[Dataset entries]
= = = =

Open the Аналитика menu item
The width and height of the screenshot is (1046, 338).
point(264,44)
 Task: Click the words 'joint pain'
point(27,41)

= = = =

### What is being asked
Write down every record shown above precisely.

### Problem solution
Open the Аналитика menu item
The width and height of the screenshot is (1046, 338).
point(264,44)
 Task: Click the words 'joint pain'
point(27,41)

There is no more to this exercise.